◆ **REQUIREMENTS**: Copy out the records below, swapping "Instruction" for "Goal" everywhere it appears and leaving everything else as it is.
** START PROVIDED RECORDS **
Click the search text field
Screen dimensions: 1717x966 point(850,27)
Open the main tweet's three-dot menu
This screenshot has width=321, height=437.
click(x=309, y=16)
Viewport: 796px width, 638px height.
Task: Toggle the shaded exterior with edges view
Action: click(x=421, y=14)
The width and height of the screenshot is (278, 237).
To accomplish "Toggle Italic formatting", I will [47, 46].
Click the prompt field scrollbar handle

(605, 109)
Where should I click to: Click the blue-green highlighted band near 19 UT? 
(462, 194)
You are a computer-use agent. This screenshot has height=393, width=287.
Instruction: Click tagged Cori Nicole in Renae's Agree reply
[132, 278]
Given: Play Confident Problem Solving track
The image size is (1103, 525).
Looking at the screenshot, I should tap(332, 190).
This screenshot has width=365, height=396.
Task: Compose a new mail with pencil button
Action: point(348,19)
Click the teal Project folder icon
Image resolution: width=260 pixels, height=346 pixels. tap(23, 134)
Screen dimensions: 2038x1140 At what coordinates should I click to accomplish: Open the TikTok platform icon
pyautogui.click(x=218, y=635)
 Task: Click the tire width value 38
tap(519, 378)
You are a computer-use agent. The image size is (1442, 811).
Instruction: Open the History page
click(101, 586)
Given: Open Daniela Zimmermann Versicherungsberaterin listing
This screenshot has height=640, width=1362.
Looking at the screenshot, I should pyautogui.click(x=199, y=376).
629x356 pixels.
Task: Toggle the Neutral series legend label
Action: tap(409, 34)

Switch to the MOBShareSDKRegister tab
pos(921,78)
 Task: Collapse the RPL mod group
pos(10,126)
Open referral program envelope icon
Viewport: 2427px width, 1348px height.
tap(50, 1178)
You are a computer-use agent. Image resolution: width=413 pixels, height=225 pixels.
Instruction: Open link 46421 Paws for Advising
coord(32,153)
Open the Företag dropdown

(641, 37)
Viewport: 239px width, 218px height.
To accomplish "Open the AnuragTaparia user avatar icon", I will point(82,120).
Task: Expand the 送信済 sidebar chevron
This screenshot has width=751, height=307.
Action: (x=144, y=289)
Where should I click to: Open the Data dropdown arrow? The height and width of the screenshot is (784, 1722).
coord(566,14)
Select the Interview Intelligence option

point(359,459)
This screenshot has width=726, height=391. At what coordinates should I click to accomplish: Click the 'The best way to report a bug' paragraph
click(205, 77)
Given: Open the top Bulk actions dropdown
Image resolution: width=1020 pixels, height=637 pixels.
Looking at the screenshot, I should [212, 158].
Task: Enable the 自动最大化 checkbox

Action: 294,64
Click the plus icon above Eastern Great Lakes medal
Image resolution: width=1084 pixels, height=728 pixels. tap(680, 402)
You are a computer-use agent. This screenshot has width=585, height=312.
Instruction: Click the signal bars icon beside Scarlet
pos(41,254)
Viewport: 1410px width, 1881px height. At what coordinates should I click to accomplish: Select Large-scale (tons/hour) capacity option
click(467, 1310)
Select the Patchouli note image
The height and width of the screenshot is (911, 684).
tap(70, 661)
** END PROVIDED RECORDS **
◆ **SOLUTION FOR THIS EXERCISE**:
Click the search text field
Screen dimensions: 1717x966 point(850,27)
Open the main tweet's three-dot menu
This screenshot has width=321, height=437.
click(x=309, y=16)
Viewport: 796px width, 638px height.
Task: Toggle the shaded exterior with edges view
Action: click(x=421, y=14)
The width and height of the screenshot is (278, 237).
To accomplish "Toggle Italic formatting", I will [47, 46].
Click the prompt field scrollbar handle

(605, 109)
Where should I click to: Click the blue-green highlighted band near 19 UT? 
(462, 194)
You are a computer-use agent. This screenshot has height=393, width=287.
Goal: Click tagged Cori Nicole in Renae's Agree reply
[132, 278]
Given: Play Confident Problem Solving track
The image size is (1103, 525).
Looking at the screenshot, I should tap(332, 190).
This screenshot has width=365, height=396.
Task: Compose a new mail with pencil button
Action: point(348,19)
Click the teal Project folder icon
Image resolution: width=260 pixels, height=346 pixels. tap(23, 134)
Screen dimensions: 2038x1140 At what coordinates should I click to accomplish: Open the TikTok platform icon
pyautogui.click(x=218, y=635)
 Task: Click the tire width value 38
tap(519, 378)
You are a computer-use agent. The image size is (1442, 811).
Goal: Open the History page
click(101, 586)
Given: Open Daniela Zimmermann Versicherungsberaterin listing
This screenshot has height=640, width=1362.
Looking at the screenshot, I should pyautogui.click(x=199, y=376).
629x356 pixels.
Task: Toggle the Neutral series legend label
Action: tap(409, 34)

Switch to the MOBShareSDKRegister tab
pos(921,78)
 Task: Collapse the RPL mod group
pos(10,126)
Open referral program envelope icon
Viewport: 2427px width, 1348px height.
tap(50, 1178)
You are a computer-use agent. Image resolution: width=413 pixels, height=225 pixels.
Goal: Open link 46421 Paws for Advising
coord(32,153)
Open the Företag dropdown

(641, 37)
Viewport: 239px width, 218px height.
To accomplish "Open the AnuragTaparia user avatar icon", I will point(82,120).
Task: Expand the 送信済 sidebar chevron
This screenshot has width=751, height=307.
Action: (x=144, y=289)
Where should I click to: Open the Data dropdown arrow? The height and width of the screenshot is (784, 1722).
coord(566,14)
Select the Interview Intelligence option

point(359,459)
This screenshot has width=726, height=391. At what coordinates should I click to accomplish: Click the 'The best way to report a bug' paragraph
click(205, 77)
Given: Open the top Bulk actions dropdown
Image resolution: width=1020 pixels, height=637 pixels.
Looking at the screenshot, I should [212, 158].
Task: Enable the 自动最大化 checkbox

Action: 294,64
Click the plus icon above Eastern Great Lakes medal
Image resolution: width=1084 pixels, height=728 pixels. tap(680, 402)
You are a computer-use agent. This screenshot has width=585, height=312.
Goal: Click the signal bars icon beside Scarlet
pos(41,254)
Viewport: 1410px width, 1881px height. At what coordinates should I click to accomplish: Select Large-scale (tons/hour) capacity option
click(467, 1310)
Select the Patchouli note image
The height and width of the screenshot is (911, 684).
tap(70, 661)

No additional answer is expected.